ПРЕДЛОЖЕННЫЙ ТЕКСТ:
----------

Духовность или бездуховность общества определяется принятым в нем этосом. Поэтому при осмыслении мировоззренческих оснований общественного проекта необходимо ответить на фундаментальный вопрос: откуда приходит этика спасения и продления жизни (иначе говоря, духовность), на которую необходимо опереться всякому общественному движению? Сегодня представляется достаточно очевидным, что ментальность советского строительства была определена основаниями русской культуры. Речь идет в первую очередь о народной культуре, явленной в этосе крестьянской общины и трансформированной в этику промышленного общества. Главный герой искусства в советское время – человек труда, его переживания, его поступки, его социальная позиция. И такое положение было вполне оправдано, оно отражало реальный процесс созидания нового советского человека. И это естественно. Вдохновляющие людей нравственные принципы пронесены народами в их истории, и всякий раз они принимают новые формы воплощения. Источник, к которому обращается народ в ходе общественных преобразований, это его история, деяния которой получают в его сознании нравственное измерение. В этом конечный смысл обращения к истории, поскольку конкретные исторические действия могут быть мотивированы весьма различными актуальными обстоятельствами, часто не оставляющими конкретным историческим персонажам ни времени, ни условий для моральной рефлексии. Обращение к культуре, к ее генотипическим началам, воплощаемым в историческом процессе, оказывается обращением к моральным, т.е. высшим, мотивациям. Прозрение индивидов, обретение ими духовности неотделимо от этой причастности своей истории. Собственно, самоидентифицирующее приобщение к истории, взятой со стороны ее духовного, т.е. этического, содержания и есть обретение индивидом духовных начал. Формы, в которых представлены нравственные начала, и путь к ним могут быть различными. Но суть всегда одна. Она в том, что индивид овладевает высшими принципам своего социального поведения, и эти высшие принципы суть моральные нормы в их конкретно-исторических формах, впечатанные в культуру сообществ (этоса, нации, цивилизации и т.п.). Поэтому эффективным средством оздоровления нравственного состояния общества является обращение к таким историческим прецедентам, которые впечатляющим образом показывают нравственность в истории общества.

----------

ИСХОДНЫЕ ЗАПИСИ:
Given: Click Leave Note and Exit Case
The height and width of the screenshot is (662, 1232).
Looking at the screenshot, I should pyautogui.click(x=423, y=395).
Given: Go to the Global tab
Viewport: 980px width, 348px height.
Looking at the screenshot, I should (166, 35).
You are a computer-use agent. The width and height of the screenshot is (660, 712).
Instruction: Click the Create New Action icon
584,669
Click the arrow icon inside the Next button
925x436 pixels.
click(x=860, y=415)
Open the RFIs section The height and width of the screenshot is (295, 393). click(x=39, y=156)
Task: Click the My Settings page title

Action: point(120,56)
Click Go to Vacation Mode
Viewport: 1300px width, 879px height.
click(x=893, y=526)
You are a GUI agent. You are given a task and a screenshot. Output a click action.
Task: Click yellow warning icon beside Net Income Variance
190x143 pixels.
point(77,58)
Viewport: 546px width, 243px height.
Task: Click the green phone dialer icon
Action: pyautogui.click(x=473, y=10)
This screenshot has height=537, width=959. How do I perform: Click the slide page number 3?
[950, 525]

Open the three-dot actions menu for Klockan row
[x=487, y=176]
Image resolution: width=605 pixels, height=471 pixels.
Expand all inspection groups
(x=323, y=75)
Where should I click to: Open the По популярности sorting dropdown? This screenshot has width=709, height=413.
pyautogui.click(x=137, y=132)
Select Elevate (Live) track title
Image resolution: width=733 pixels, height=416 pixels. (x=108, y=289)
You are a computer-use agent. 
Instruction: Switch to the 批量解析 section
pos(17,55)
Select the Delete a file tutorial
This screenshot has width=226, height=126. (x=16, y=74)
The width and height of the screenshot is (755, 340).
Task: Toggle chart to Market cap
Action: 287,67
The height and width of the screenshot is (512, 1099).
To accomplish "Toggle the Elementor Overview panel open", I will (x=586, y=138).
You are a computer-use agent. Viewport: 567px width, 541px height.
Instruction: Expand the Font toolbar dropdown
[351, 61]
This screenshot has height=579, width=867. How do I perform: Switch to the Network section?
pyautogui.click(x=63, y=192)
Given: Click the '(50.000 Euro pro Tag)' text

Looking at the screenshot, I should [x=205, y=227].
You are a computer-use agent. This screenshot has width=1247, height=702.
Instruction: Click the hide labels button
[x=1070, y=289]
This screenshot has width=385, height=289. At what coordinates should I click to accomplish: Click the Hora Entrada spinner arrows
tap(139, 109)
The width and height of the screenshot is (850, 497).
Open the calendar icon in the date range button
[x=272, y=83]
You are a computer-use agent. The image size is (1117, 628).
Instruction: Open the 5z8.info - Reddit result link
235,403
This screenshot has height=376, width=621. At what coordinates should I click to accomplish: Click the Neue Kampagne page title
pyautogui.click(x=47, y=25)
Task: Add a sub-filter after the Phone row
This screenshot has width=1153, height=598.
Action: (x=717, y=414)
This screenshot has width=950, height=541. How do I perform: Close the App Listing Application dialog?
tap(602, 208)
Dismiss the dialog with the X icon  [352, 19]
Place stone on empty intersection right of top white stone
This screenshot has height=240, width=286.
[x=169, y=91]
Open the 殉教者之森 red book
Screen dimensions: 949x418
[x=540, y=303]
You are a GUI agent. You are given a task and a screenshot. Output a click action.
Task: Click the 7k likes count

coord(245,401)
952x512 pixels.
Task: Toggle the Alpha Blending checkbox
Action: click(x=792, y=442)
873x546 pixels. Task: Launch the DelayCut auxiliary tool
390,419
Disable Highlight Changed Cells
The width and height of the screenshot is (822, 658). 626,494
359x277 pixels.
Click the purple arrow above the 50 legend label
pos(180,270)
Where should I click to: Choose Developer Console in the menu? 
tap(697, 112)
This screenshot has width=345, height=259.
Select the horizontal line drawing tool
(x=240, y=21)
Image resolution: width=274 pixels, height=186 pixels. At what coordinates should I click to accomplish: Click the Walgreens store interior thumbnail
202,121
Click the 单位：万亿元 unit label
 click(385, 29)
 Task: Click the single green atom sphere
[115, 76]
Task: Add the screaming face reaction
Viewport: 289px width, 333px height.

----------

ЦЕЛЬ ЗАДАНИЯ: Продолжите текст о духовности общества и обращении народа к своей истории, начав сразу после его последнего предложения.

РЕЗУЛЬТАТ ЗАДАНИЯ:
Мораль не ограничивается рамками отдельных этосов, отдельных исторических сообществ. Национальная культура и национальные нравственные традиции должны соединяться с общечеловеческими (всечеловеческими). Для европейского мира христианство стало первой формой всечеловеческого сознания, и оправдание нравственных норм того или иного народа всечеловеческими принципами морали стало с того времени необходимой составляющей мировоззрения (во всяком случае, для европейских народов, связанных христианством). Переход к светским формам сознания, совершавшийся в Европе в Новое время, потребовал новой (светской) антропологии и нового обоснования всечеловеческих моральных ценностей. Эта работа была совершена мыслителями европейского Просвещения, доминирующим антропологическим образом которой стал самодостаточный индивид, свободный по определению. О достоинствах, а также и внутренней порочности такой антропологи было сказано уже не единожды. Приняв европейскую образованность, русское сознание столкнулось с фундаментальной проблемой, имеющей генотипический характер. Суть этой проблемы в том, что вся этика русской культуры строилась на солидаристском основании (ощущение всечеловеческой общности), одной из форм выражения которого стало православие. Сегодня такая установка сознания напрочь отбрасывается этикой «догоняющего строительства капитализма». Индивидуализм потребительства «затыкает уши» для восприятия солидаристской этики (этики всечеловеческого родства), явленной в нашем прошлом и без которой у нас нет будущего. Для светского сознания очевидно, что духовность есть человеческий моральный опыт, которым мы овладеваем. Без обращения к истории, к ее прецедентам, раскрывающим архетипические основания культуры, без обращения к тому языку, на котором выражаются названные ценности, решить задачу возврата к своим культурным основаниям просто невозможно. Не удивительно, но скорее естественно, что мы стоим перед альтернативой: либо искажение и очернение собственной истории вместе с ненавидящими ее либероидами, либо историческое и нравственное очищение, требующее осмысления событий прошлого и настоящего в контексте фундаментальных культурно-нравственных основ общества. Оставляя без внимания эти самые культурные основания в их конкретных проявлениях, мы оказываемся на одном поле с либероидами, и тогда нам неоткуда черпать духовные силы для противостояния последним. Абстрактный поиск духовности мало способствует решению задачи ее обретения.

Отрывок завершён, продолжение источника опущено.